Abstract

PURPOSE:To analyze the correlation between patient-reported regurgitation on pressure over lacrimal sac (ROPLAS) with the physician's examination in diagnosing primary-acquired nasolacrimal duct obstruction (PANDO).METHODS:A cross-sectional study was done over 5 months (March–July 2018). All cases diagnosed as PANDO were included in the study. The maneuver of pressing over the lacrimal sac area and noticing the egress of mucoid or clear fluid from the surrounding area by the patient was termed as self-ROPLAS. A specific patient history of performance of this maneuver was compared with a clinician-performed ROPLAS and subsequent objective lacrimal drainage evaluation. The various reasons for performing self-ROPLAS by the patients were documented.RESULTS:A total of 134 patients were included in the study, out of which 59 (44.02%) were males and 75 (55.9%) were females. History of self-ROPLAS was present in 64 (47.8%) of the patients, whereas the physician examination revealed ROPLAS to be positive in 92 (68.6%) of the patients.
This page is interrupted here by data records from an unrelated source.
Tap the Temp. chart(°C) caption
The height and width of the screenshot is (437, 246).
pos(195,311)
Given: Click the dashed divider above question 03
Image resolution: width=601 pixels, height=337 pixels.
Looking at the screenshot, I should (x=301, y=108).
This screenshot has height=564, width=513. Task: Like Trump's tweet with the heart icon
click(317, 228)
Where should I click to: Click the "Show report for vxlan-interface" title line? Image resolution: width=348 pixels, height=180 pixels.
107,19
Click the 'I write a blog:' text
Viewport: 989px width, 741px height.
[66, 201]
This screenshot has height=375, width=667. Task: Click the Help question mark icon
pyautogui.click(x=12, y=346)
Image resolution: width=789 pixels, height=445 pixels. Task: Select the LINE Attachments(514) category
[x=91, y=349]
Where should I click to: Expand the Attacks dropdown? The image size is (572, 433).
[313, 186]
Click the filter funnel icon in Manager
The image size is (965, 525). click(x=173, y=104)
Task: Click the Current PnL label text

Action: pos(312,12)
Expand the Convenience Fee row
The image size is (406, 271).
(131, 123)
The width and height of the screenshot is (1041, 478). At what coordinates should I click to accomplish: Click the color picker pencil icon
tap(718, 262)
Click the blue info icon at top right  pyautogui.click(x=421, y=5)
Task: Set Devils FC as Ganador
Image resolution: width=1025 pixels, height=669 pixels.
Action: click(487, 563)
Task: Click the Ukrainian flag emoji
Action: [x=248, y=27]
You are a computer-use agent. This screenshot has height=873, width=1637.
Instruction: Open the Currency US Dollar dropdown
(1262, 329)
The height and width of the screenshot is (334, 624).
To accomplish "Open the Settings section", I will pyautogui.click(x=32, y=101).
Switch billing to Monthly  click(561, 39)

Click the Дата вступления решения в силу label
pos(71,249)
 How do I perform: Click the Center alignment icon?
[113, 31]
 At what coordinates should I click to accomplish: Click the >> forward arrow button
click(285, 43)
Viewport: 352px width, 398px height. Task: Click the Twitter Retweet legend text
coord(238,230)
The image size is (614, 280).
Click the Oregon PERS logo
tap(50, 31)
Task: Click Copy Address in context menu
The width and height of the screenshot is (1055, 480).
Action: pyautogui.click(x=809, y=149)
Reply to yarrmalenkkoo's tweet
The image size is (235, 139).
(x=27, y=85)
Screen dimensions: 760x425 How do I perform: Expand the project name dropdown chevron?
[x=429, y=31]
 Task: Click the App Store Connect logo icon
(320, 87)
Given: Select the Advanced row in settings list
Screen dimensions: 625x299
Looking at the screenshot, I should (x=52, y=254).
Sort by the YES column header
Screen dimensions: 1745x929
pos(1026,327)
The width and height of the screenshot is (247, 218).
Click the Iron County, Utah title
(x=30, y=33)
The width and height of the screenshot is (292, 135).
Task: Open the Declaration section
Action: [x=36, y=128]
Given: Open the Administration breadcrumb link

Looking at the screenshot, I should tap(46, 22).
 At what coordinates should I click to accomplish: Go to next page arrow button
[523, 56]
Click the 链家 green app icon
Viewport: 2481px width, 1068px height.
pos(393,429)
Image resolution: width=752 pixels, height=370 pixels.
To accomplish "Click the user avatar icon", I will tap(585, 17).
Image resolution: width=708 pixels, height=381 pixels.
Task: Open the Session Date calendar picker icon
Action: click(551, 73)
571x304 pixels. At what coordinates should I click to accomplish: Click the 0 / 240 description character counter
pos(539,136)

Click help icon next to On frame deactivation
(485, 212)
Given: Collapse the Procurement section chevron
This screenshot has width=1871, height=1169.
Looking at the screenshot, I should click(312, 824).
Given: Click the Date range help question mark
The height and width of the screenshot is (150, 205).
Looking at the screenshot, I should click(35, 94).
All patients (100%) with a positive history of self-ROPLAS had nasolacrimal duct obstruction on subsequent examination. The most common reason for performing self-ROPLAS was for emptying the discharge from the medial canthal region to reduce the painless swelling.CONCLUSION:Self-ROPLAS is highly suggestive of an obstructed nasolacrimal duct and can be used as a screening tool by the primary physician to triage the patients toward ophthalmic plastic clinics or consult.